Each of these outcomes were broken down further into three sub-categories or ‘learning aspects’, which we have listed elsewhere (Vare and Millican 2020). In our case, we were working with the twelve Rounder Sense of Purpose (RSP) competences and recognised that seeking evidence of nine learning aspects for each competence would be unrealistic and would sacrifice depth of engagement for breadth of coverage. We decided that a meaningful indicator of the extent of a student’s learning across all twelve competences would be if they provided evidence of at least four of the nine learning aspects under each competence, with at least one in each category (Understanding, Action & Reflection). We also sought evidence of each of the nine aspects in at least four competences.

Unsurprisingly, analysis of students’ reflective journals revealed qualitative differences in the depth of engagement or levels of ability. Using exemplar statements from the journals we drafted descriptors for different levels of achievement in relation to the nine aspects of learning. This enabled us to create a marking grid similar to those used by colleagues on our other accredited courses. By shading the ‘best fit’ descriptors for each aspect of learning, an assessor builds an impression of a learner’s competence; this allows for a composite grade to be reached thus fulfilling university requirements.

Used together, these two tools can be used to assess a range of evidence including reflective journals, videos and formal essays. While any form of assessment will give an incomplete picture and be based on the professional judgement of the assessor, we hope that this balance between extent (quantity) and depth (quality) can go some way towards assessing competence and competency as well as an indication of transformation with its promise of sustained change.

FormalPara Aaron

As already mentioned, for the EFCA project we found a need to develop our own assessment approach and ultimately deployed ten different tools which spanned the whole range of types described earlier. Similar to Paul/Rick and Francesca/Michela, we were able to make the most robust assessments of students’ competencies by triangulating results of different assessments in cluster 1 (student self-perception). One particularly strong approach was to ask students to rate their level of competency and write a short justification (Birdman et al. 2021) which was then used as a starting point for interviews. This process was repeated four times throughout a two-year degree programme and gave a robust overview of the students’ individual development, but did not enable a comparative ‘measurement’ or empirical comparison between students.

Two studies also attempted to construct domain-specific, yet holistic, test-based assessments and significant time was invested in developing and piloting these tools. One of the tests used real-world curriculum and expert judgement to assess the students’ Pedagogical Content Knowledge (Brandt et al. 2019), while for the other a full in vivo simulation was run inspired by advanced approaches taken in medicine (Howley 2004). In this live simulation, students were confronted with a mock city council to which they had to offer their advice on the sustainability of an economic development plan (Foucrier 2020). These assessments gave insight into the competency development of the group, but little in terms of tracking individuals. They also suffered from the fact that they were not ‘graded’, which certainly influenced student effort.
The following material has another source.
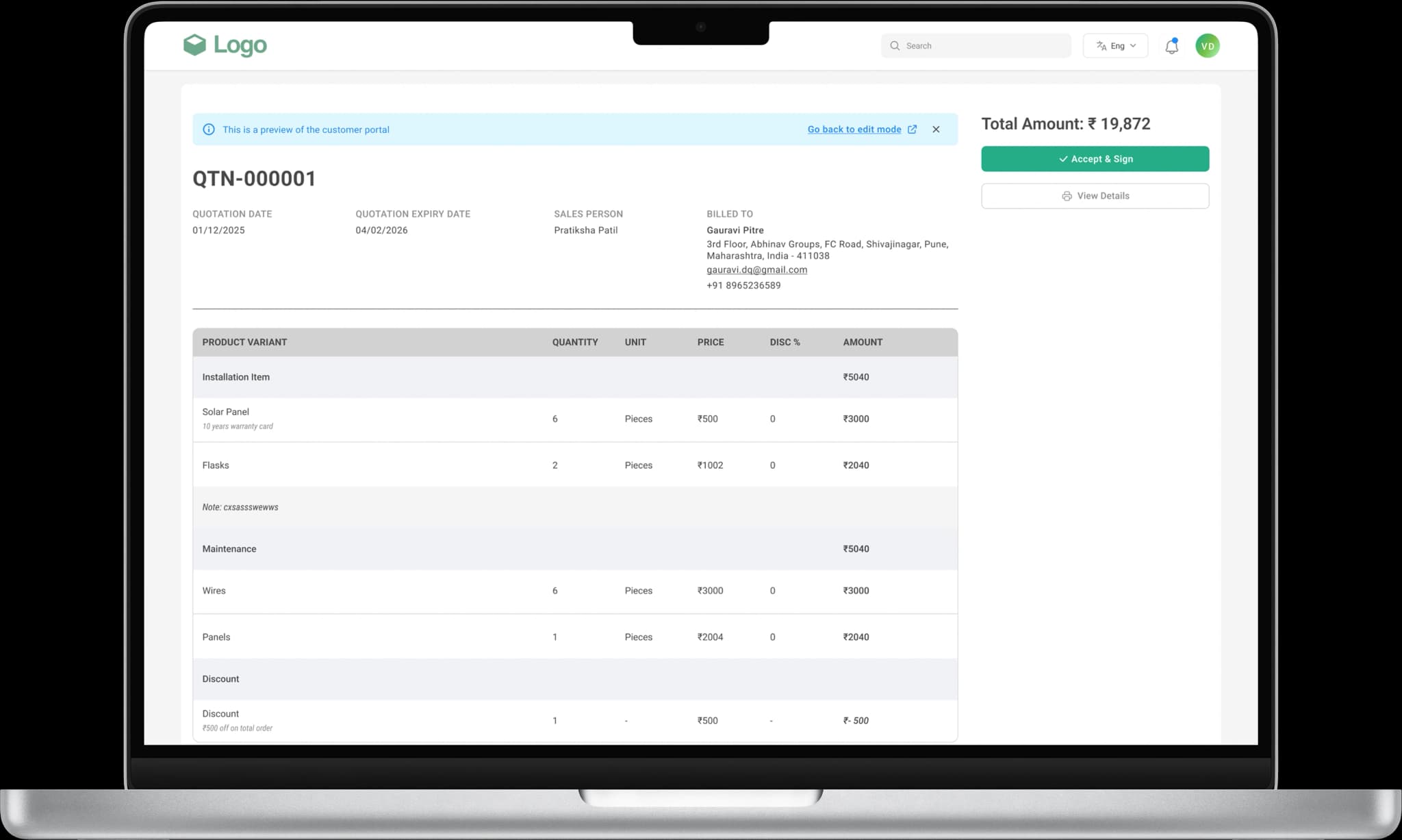This screenshot has height=840, width=1402.
Task: Click the Product Variant column header
Action: pyautogui.click(x=244, y=342)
As other studies have found, variance in scores may be largely driven by effort invested (Zamarro et al. 2019).

In conclusion, our three cases give an example of the rich variation of assessment approaches being taken with ESD, but highlight the critical need for a more comprehensive and coordinated approach to be taken. The experience at EFCA was that even with significant resources and explicit support from both institution and instructors, it was not possible to administer a consistent and robust set of assessments across its studies. This chapter therefore serves as a starting point for the necessary conversation between academics and practitioners to both learn from, and build upon, each other’s work in order to develop holistic and effective approaches to assessing students’ development of competency, so that they can be effectively supported to become the change agents that the world needs.